London (Parliament News) – London is expected to reach 27C next week, making it hotter than popular holiday destinations like the Algarve, Barcelona, and Ibiza, according to BBC Weather, following a wet start to summer.
London is likely to be more burning than the Algarve next week with temperatures anticipated to creep up to 27C. BBC Weather is predicting that London will wallow in hot sunshine throughout the week after a wet start to the summer. The forecaster anticipates the capital will be hotter than Faro, in the south of Portugal, as well as Barcelona in Spain.
Is London Set for Warmer Weather Than Southern Europe?
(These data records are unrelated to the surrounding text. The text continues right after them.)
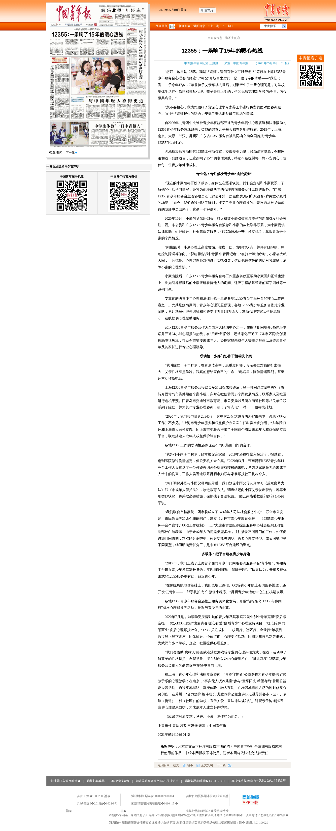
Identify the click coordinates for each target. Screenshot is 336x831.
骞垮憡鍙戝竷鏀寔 (259, 781)
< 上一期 (213, 26)
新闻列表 (185, 26)
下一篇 (224, 765)
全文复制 (205, 765)
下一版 (71, 152)
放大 (176, 765)
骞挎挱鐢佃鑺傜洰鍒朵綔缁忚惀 (207, 811)
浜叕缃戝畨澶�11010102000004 (152, 796)
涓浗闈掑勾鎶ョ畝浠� (65, 781)
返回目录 (199, 26)
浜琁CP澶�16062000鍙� (93, 796)
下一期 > (227, 26)
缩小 (188, 765)
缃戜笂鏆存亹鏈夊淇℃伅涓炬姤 (157, 781)
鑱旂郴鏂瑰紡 (96, 781)
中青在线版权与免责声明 (62, 166)
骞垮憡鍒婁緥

The weather situations will be similar to those in Ibiza, with 27C heat anticipated on Wednesday.
London will be warmer than many holiday destinations on the continent next week including Nice in the south of France and the Spanish island Tenerife. Other parts of Europe have been fronting more extreme conditions, with villages near Athens having to be evacuated due to wildfires.
Londoners can anticipate a week of sunshine with temperatures getting the mid-20s from Sunday. The Met Office has expressed the UK’s weather will shift this week, driven by a strengthening of the jet stream, which will increase temperatures to above the seasonal average in sunnier periods after a decidedly mixed start to the summer.
Is a Heatwave Brewing for London This Coming Week?
Met Office Deputy Chief Meteorologist Dan Harris stated: “In stark contrast to the first half of June, where temperatures have widely been below moderate, we are expecting to see a steady uptick via the second half of this week, rising to around or beyond average, and it will likely feel very warm for those in the sunshine.”
After a decidedly diverse few weeks, it will feel like a heatwave in London – though it’s likely to fall a degree or two short of a technical one. An official UK “heatwave” happens when a place records at least three straight days with daily maximum temperatures meeting or surpassing the heatwave temperature threshold, which runs across the country. In London, that temperature is 28C. The warm spell comes after a largely bleak May and early June, blighted by grey skies and heavy rain showers.
It was the UK’s dripping spring since 1986 and the sixth wettest in history, according to the Met Office. An average of 301.7mm of rain dropped on the country across March, April and May, nearly a third (32 per cent) more than normal for the season. Yet despite the dull, wet situations, the UK had its warmest May and spring on record, provisional Met Office figures show. For the UK in May, Scotland was quite warm, with a mean temperature of 12.3C, surpassing 2018’s previous record by 1.6C.